Italicized excerpts: from “Paradox” by Sarah Kay.
When I am inside writing, all I can think about is how I should be outside living. When I am outside living, all I can do is notice all there is to write about…I am stumbling in pursuit of grace, I hunt patience with a vengeance…I spend most of my time wondering if I should be somewhere else.
When I returned to Amherst this semester, I felt like I had run into a brick wall. My momentum started to pick up upon returning from China and continued to build through a semester of uprising and a taste of solo travel. I felt like I was sprinting down a steep hill, landing each stride quicker than the last. At times, it felt too fast, but the grade of the hill propelling me forward, the bottom still out of sight, I continued to move forward with a reckless ease. I had been sprinting for so long, my energy seemed as if it would last forever. The ground beneath me moved so quickly that its eventual flattening went unnoticed. When I finally ran into the wall and fell to the ground exhausted, I was half-surprised and half-expectant, slightly accepting, but mostly disappointed.
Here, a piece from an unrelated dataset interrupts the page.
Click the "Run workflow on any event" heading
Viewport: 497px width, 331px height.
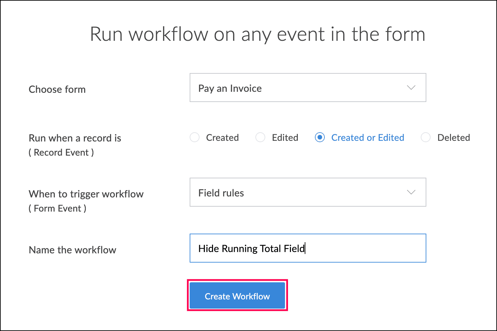pyautogui.click(x=257, y=34)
I found I could not get up again and I did not have anywhere I wanted to run.
This realization was startling to me. My stark change in attitude, the discontinuous development of events, and my dominant feeling of lethargy comprised my worst nightmare. I had finally returned from China.
When I returned to the U.S., I never really let myself return. I tried to maintain the heightened self that my time away, new experiences, and enhanced mobility had activated. I fixed my gaze forward, creating a bucket list to mimic mobility in a routine and handicapped setting. I kept my stare narrow, not speaking to my parents who were reminders of who I was before, ignoring insecurities and character flaws that I thought I had grown out of, and rejecting a socialization that I believed I could displace myself from. Problems created my purpose. Unwilling to look inward for direction, Amherst Uprising became my North Star. How oddly fulfilling it was to think about all the issues in the world instead of in myself.
Upon returning, it all comes back to me. Now that the same problems no longer exert the same pull, I find that I still bend easily to pressures that crippled me in the past. I sense that my vision is becoming darker, my eyes unable to sharply cut through the fog of the present. I am disappointed not just because of how solidly I once stood and how clearly I saw before, but because as much as I fear normalcy, I can no longer fight it. I am tired of moving from place to place, embracing every project set in front of me, and pressuring myself to hold written words in my head. I can no longer shoulder all of what, of whom, I wanted to carry home with me. A piece of who I was is left behind in the place from where I came. Like pointing two same-pole magnets towards each other, the more I try to bring those parts of me together, the more apart they become. Between feeling unsettled here and an unwillingness to settle myself elsewhere, I am rendered immobile in a present I cannot belong to.
There are names for times like these. Returning. A fallout. The aftermath. Sophomore slump. Purgatory.
A friend told me, “You don’t get to experience this inaction for very long.” I found his wording interesting -that I don’t get to stay here… as if this place were a privilege, this time was not just for waiting, this space was not a suspended paralysis, but a wonderful stillness. In this time when the voices outside of me have quieted, when my own no longer has anything to shout at, how do I find what I care to write about? In this time with no external adventures, with problems that I have lost the energy to tackle, how do I find comfort in stillness? In this time when I am without a constant sense of agitation, when I remain back against the brick wall, what will move me again?
So instead, I have learned to shape the words thank you with my first breath each morning, my last breath every night. When the last breath comes, at least I will know I was grateful for all the places I was so sure I was not supposed to be. All the places I made it to, all the loves I held, all the words I wrote. And even if it is just for one moment, I know I will be exactly where I am supposed to be.